**Written instruction a:**
Answer these questions using the article about Obama's Midwest trip:
(i) Where did the town-hall-style forum take place?
(ii) Which three states did the two-day trip cover?
(iii) At what kind of site did Obama speak at his first stop in Fort Madison?

════

OTTUMWA, IOWA -- As the White House turns its attention to midterm elections, President Obama began a campaign-style swing through the rural Midwest on Tuesday to promote his economic agenda, his plans for clean energy and the need for increased regulation of the financial system.

"If it weren't for Iowa, I wouldn't be president," Obama told several thousand people gathered at the Indian Hills Community College gymnasium for a town-hall-style forum. "It's nice to be back among the American people."

Obama's two-day trip through Iowa, Missouri and Illinois is an opportunity for him to showcase his efforts on behalf of rural America, but it is also a chance for him to try out a populist message intended to rally his base in time for the fall campaign. On Tuesday, Obama shucked his tie, drank old coffee and told audiences that his principal motivation is to "restore the sense of security to the middle class."

At his first stop in Fort Madison, Iowa, Obama told an audience of several hundred at a Siemens Energy plant that his trip is "to talk with folks like you about the economic pain that towns like this are feeling -- but also about their economic potential."

"Times are still tough in towns like Fort Madison," Obama said. "And times are still tough for middle-class Americans, who had been swimming against the current for years before the economic tidal wave hit."

════

**Written instruction b:** Count the lines in the rows below that contain the string "will", treating uppercase and lowercase as different. Reply with the number alone.

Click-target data
════

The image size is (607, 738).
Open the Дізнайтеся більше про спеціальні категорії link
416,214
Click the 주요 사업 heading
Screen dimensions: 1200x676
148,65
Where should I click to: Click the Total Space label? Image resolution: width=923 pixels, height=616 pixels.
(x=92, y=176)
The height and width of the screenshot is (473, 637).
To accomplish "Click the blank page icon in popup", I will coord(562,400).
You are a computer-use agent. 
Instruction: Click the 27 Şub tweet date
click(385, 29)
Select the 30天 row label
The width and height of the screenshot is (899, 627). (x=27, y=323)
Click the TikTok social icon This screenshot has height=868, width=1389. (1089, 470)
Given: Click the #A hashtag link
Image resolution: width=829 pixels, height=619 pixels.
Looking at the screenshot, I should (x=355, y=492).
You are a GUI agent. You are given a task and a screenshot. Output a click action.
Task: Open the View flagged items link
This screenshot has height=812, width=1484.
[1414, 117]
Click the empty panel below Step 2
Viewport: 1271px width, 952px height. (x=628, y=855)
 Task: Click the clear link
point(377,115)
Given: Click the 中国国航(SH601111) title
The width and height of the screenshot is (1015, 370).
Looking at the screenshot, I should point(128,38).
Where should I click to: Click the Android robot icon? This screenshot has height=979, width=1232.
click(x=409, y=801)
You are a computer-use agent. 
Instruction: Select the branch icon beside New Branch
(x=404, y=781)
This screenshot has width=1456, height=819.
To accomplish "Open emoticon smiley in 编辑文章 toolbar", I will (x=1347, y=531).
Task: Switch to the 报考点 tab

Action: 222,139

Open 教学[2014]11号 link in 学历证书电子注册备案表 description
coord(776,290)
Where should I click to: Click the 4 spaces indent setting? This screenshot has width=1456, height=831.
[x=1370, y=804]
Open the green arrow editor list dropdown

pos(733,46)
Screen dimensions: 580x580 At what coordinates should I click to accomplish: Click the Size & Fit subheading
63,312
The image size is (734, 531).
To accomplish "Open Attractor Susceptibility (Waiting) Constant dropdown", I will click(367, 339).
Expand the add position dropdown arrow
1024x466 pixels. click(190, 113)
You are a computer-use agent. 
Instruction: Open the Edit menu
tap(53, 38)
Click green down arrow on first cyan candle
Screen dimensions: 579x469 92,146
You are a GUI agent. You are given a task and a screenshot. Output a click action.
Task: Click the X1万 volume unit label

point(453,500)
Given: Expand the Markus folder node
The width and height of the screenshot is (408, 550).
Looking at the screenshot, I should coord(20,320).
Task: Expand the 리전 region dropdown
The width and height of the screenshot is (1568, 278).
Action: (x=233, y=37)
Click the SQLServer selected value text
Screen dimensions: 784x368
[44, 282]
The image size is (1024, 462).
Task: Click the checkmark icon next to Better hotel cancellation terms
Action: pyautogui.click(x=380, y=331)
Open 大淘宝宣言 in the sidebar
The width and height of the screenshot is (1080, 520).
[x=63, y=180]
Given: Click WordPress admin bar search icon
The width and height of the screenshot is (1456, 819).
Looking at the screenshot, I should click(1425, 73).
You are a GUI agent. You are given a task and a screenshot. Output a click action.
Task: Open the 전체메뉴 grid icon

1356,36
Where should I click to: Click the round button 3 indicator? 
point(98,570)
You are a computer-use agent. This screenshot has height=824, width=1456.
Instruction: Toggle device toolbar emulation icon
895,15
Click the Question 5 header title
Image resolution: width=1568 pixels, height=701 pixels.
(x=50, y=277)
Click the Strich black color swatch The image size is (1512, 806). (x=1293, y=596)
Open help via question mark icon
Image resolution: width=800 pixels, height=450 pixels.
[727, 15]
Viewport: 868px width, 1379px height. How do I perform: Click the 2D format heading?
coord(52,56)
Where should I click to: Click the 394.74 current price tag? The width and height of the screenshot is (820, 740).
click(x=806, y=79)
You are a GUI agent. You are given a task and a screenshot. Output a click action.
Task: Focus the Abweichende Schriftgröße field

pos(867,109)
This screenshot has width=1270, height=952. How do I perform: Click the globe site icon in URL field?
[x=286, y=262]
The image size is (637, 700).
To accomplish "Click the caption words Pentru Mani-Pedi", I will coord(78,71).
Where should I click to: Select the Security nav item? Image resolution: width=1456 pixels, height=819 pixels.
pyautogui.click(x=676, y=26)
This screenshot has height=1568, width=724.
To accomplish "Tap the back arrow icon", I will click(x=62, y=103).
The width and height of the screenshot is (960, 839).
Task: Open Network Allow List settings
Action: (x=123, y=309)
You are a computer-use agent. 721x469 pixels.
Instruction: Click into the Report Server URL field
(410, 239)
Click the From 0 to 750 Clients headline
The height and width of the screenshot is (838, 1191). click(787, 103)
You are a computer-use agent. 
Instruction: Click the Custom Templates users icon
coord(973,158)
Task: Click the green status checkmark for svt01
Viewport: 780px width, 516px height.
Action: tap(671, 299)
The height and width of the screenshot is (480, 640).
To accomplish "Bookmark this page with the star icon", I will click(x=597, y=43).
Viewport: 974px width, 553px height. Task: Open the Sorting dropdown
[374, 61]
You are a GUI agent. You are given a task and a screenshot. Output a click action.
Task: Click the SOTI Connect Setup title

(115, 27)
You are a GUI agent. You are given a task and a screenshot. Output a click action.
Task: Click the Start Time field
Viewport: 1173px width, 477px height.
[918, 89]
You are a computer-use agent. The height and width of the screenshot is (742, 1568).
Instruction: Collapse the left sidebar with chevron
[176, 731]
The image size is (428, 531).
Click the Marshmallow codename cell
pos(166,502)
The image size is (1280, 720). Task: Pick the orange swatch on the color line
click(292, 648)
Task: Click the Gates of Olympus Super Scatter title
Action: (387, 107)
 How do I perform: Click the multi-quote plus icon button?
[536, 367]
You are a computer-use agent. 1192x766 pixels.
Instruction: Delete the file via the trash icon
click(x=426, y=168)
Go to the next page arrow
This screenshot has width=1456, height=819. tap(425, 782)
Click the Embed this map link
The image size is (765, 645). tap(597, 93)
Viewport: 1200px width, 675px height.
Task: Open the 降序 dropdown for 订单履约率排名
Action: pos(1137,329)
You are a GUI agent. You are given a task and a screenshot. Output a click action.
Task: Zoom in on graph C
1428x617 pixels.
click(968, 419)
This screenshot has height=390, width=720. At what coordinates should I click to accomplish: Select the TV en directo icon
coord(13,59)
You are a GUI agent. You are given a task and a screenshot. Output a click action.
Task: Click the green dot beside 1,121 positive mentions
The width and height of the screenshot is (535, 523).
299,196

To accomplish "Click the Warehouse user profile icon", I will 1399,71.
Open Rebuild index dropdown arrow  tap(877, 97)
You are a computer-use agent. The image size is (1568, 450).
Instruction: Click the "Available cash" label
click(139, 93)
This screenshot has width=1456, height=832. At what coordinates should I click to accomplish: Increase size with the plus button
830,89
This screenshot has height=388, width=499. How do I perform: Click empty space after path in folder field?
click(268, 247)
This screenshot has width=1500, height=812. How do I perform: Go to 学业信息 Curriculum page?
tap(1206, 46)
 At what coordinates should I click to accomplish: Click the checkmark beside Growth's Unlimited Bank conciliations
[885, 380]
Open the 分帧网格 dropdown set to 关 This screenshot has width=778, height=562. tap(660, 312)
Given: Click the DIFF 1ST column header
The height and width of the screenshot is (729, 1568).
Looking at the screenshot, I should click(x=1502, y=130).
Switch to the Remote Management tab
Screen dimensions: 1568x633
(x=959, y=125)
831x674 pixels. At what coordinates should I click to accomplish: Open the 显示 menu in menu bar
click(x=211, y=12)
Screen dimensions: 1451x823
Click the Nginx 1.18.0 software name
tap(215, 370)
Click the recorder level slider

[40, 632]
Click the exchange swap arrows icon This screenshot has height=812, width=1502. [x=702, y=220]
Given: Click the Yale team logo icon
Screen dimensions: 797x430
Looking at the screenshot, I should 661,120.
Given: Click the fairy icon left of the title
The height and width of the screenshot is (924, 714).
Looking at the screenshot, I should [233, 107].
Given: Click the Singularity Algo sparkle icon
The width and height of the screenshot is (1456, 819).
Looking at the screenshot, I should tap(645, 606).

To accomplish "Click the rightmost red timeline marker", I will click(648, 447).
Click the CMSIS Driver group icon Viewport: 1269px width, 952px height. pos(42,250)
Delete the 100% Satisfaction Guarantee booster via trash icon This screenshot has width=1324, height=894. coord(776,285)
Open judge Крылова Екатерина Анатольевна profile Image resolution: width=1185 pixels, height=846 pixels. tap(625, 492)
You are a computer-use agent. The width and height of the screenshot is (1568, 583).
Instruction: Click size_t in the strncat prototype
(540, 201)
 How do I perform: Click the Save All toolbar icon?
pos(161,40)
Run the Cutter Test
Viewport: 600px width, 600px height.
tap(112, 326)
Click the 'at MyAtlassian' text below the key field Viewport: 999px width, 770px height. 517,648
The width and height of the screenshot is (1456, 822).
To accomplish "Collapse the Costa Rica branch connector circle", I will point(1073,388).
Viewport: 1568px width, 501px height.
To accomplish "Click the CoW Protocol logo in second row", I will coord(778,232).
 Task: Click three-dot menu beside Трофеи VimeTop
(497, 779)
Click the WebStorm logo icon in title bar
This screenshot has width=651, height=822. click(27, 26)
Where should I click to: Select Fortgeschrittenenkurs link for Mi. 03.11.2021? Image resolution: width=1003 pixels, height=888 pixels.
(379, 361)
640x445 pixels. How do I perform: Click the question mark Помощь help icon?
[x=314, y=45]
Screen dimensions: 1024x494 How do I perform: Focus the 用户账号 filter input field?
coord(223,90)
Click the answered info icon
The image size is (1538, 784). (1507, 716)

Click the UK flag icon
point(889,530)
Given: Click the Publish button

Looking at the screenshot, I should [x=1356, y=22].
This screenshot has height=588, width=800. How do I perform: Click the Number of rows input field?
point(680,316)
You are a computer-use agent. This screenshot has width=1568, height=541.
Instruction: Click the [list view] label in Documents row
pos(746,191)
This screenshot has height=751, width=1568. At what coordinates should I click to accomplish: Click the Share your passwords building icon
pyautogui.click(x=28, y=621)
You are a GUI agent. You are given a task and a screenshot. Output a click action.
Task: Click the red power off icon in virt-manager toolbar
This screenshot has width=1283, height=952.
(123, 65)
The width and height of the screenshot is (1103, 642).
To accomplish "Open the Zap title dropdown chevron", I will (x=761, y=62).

════

**Response a:**
(i) The Indian Hills Community College gymnasium
(ii) Iowa, Missouri and Illinois
(iii) A Siemens Energy plant

**Response b:** 11